Cyclin D1 induction in breast cancer cells shortens G1 and is sufficient for cells arrested in G1 to complete the cell cycle.

Abstract
The sequential transcriptional activation of cyclins, the regulatory subunits of cell-cycle-specific kinases, is thought to regulate progress through the cell cycle. Cyclins are therefore potential oncogenes, and cyclin D1 overexpression and/or amplification at its genomic locus, 11q13, are common features of several human cancers. Induction of cyclin D1 is an early response to mitogenic stimulation in several cell types, but the consequences of altered expression of this gene in human cells of epithelial origin remain undefined. We assessed the effects of alterations of cyclin D1 expression in human breast cancer cells by generating T-47D cells expressing human cyclin D1 under the control of a zinc-responsive metallothionein promoter.

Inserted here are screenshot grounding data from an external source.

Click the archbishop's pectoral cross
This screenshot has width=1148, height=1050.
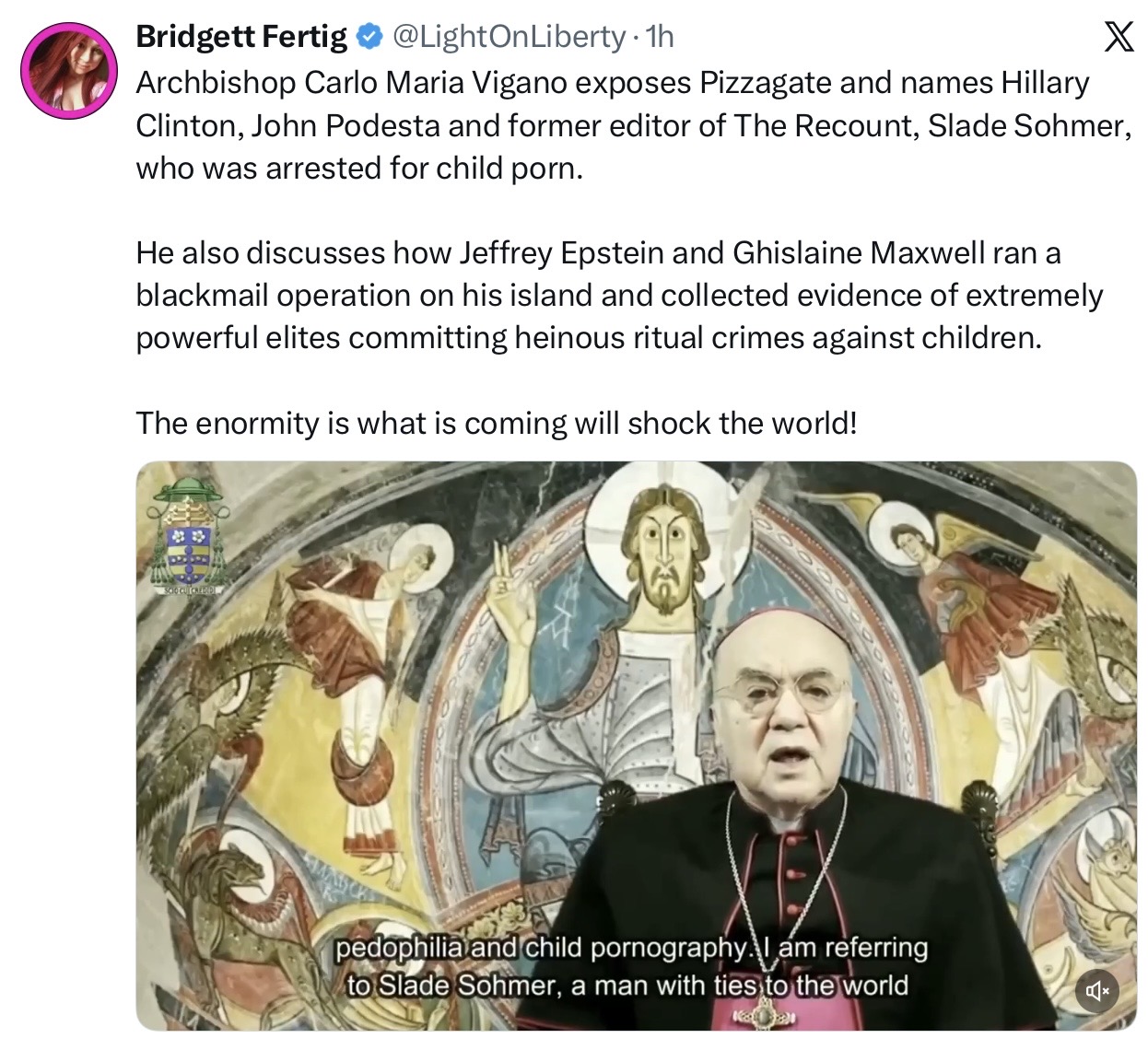[761, 1016]
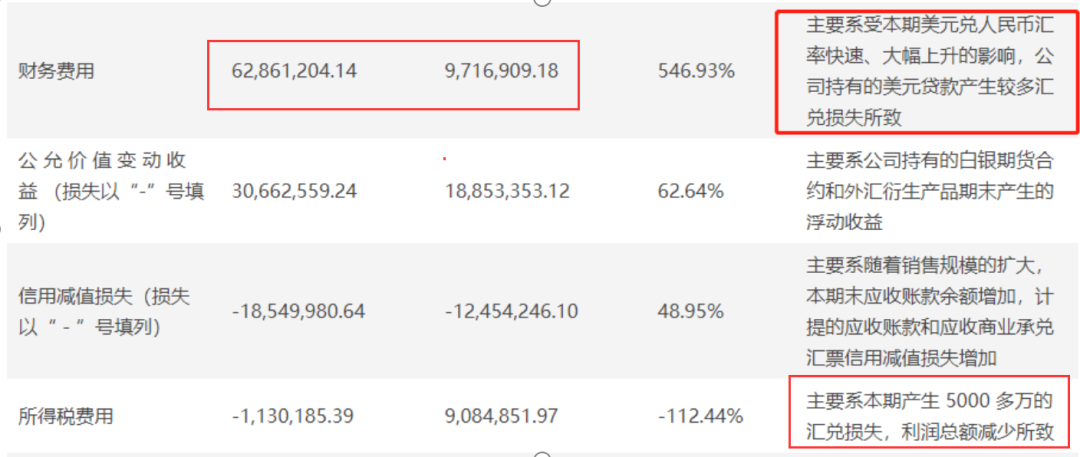Click the explanation mentioning 5000 多万的汇兑损失

(x=929, y=416)
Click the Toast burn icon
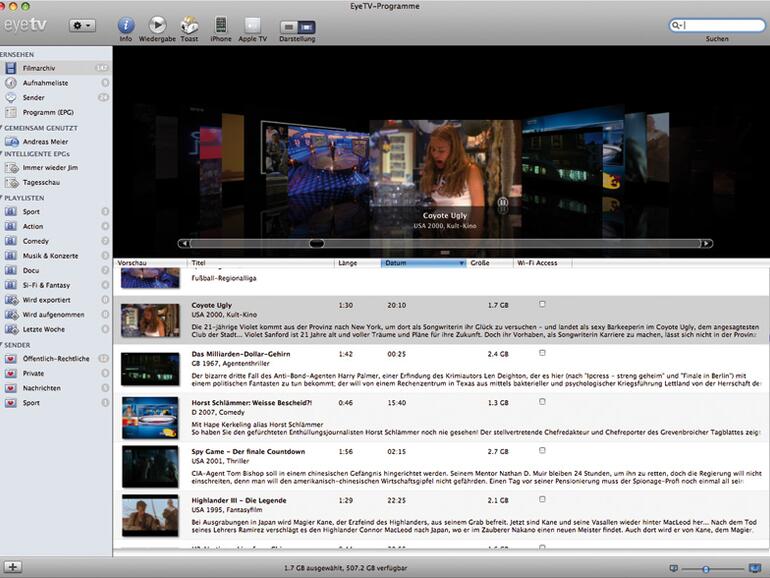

In cycling cells induction of cyclin D1 after zinc treatment resulted in an increase in the number of cells progressing through G1 and in the rate of transition from G1 to S phase, indicating that cyclin D1 is rate-limiting for progress through G1 phase. In cells arrested in early G1 phase after growth factor deprivation, zinc induction of cyclin D1 was sufficient for completion of the cell cycle, a process requiring growth factor stimulation in control cells. These data demonstrate a critical role for cyclin D1 in human breast cancer cell-cycle control and suggest that deregulated expression of cyclin D1 is likely to reduce dependence on normal physiological growth stimuli, thereby providing a growth advantage to tumor cells and a potential mechanism of resistance to endocrine therapy.